**Directions**
Every line of the listing should be transcribed exactly, with nothing left out.

▬▬▬▬▬▬

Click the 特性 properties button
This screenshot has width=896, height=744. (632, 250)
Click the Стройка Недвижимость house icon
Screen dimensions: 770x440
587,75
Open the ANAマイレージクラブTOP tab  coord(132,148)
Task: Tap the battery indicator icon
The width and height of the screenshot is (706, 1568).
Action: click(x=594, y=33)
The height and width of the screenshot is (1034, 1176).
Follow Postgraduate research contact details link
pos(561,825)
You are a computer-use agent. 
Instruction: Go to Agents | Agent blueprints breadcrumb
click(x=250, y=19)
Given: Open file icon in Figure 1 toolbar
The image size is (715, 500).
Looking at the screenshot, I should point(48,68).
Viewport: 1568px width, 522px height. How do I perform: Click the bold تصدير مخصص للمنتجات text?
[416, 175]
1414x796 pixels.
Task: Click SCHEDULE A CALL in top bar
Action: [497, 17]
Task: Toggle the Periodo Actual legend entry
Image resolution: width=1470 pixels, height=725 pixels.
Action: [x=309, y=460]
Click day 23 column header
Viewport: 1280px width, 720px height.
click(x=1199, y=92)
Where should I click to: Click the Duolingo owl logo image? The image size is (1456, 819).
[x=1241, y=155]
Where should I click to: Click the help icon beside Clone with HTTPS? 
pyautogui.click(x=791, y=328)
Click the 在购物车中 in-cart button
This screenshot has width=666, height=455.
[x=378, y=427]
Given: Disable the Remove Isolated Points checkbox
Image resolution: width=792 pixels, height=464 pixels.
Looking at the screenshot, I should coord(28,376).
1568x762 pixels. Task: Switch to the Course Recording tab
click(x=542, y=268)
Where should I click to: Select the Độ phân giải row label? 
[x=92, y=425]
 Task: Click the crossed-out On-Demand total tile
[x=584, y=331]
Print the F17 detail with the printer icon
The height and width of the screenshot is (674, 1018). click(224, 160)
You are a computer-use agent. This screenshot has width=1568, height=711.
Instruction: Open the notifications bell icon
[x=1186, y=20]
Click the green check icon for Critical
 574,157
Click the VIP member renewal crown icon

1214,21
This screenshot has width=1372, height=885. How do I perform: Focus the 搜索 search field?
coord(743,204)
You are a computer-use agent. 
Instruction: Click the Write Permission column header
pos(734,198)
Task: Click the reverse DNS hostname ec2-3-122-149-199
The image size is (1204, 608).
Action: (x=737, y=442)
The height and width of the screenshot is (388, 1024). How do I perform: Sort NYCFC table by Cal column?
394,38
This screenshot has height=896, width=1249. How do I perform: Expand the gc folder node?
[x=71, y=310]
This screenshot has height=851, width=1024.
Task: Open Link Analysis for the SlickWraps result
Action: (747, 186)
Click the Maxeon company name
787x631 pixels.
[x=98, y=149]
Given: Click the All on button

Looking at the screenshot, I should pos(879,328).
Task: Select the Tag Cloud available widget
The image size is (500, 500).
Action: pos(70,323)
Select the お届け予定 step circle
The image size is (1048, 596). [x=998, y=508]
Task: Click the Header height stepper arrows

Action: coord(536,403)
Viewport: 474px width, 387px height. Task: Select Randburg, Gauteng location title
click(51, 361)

▬▬▬▬▬▬

**Solution to the problem**
Click the 特性 properties button
This screenshot has width=896, height=744. (632, 250)
Click the Стройка Недвижимость house icon
Screen dimensions: 770x440
587,75
Open the ANAマイレージクラブTOP tab  coord(132,148)
Task: Tap the battery indicator icon
The width and height of the screenshot is (706, 1568).
Action: click(x=594, y=33)
The height and width of the screenshot is (1034, 1176).
Follow Postgraduate research contact details link
pos(561,825)
You are a computer-use agent. 
Instruction: Go to Agents | Agent blueprints breadcrumb
click(x=250, y=19)
Given: Open file icon in Figure 1 toolbar
The image size is (715, 500).
Looking at the screenshot, I should point(48,68).
Viewport: 1568px width, 522px height. How do I perform: Click the bold تصدير مخصص للمنتجات text?
[416, 175]
1414x796 pixels.
Task: Click SCHEDULE A CALL in top bar
Action: [497, 17]
Task: Toggle the Periodo Actual legend entry
Image resolution: width=1470 pixels, height=725 pixels.
Action: [x=309, y=460]
Click day 23 column header
Viewport: 1280px width, 720px height.
click(x=1199, y=92)
Where should I click to: Click the Duolingo owl logo image? The image size is (1456, 819).
[x=1241, y=155]
Where should I click to: Click the help icon beside Clone with HTTPS? 
pyautogui.click(x=791, y=328)
Click the 在购物车中 in-cart button
This screenshot has width=666, height=455.
[x=378, y=427]
Given: Disable the Remove Isolated Points checkbox
Image resolution: width=792 pixels, height=464 pixels.
Looking at the screenshot, I should coord(28,376).
1568x762 pixels. Task: Switch to the Course Recording tab
click(x=542, y=268)
Where should I click to: Select the Độ phân giải row label? 
[x=92, y=425]
 Task: Click the crossed-out On-Demand total tile
[x=584, y=331]
Print the F17 detail with the printer icon
The height and width of the screenshot is (674, 1018). click(224, 160)
You are a computer-use agent. This screenshot has width=1568, height=711.
Instruction: Open the notifications bell icon
[x=1186, y=20]
Click the green check icon for Critical
 574,157
Click the VIP member renewal crown icon

1214,21
This screenshot has width=1372, height=885. How do I perform: Focus the 搜索 search field?
coord(743,204)
You are a computer-use agent. 
Instruction: Click the Write Permission column header
pos(734,198)
Task: Click the reverse DNS hostname ec2-3-122-149-199
The image size is (1204, 608).
Action: (x=737, y=442)
The height and width of the screenshot is (388, 1024). How do I perform: Sort NYCFC table by Cal column?
394,38
This screenshot has height=896, width=1249. How do I perform: Expand the gc folder node?
[x=71, y=310]
This screenshot has height=851, width=1024.
Task: Open Link Analysis for the SlickWraps result
Action: (747, 186)
Click the Maxeon company name
787x631 pixels.
[x=98, y=149]
Given: Click the All on button

Looking at the screenshot, I should pos(879,328).
Task: Select the Tag Cloud available widget
The image size is (500, 500).
Action: pos(70,323)
Select the お届け予定 step circle
The image size is (1048, 596). [x=998, y=508]
Task: Click the Header height stepper arrows

Action: coord(536,403)
Viewport: 474px width, 387px height. Task: Select Randburg, Gauteng location title
click(51, 361)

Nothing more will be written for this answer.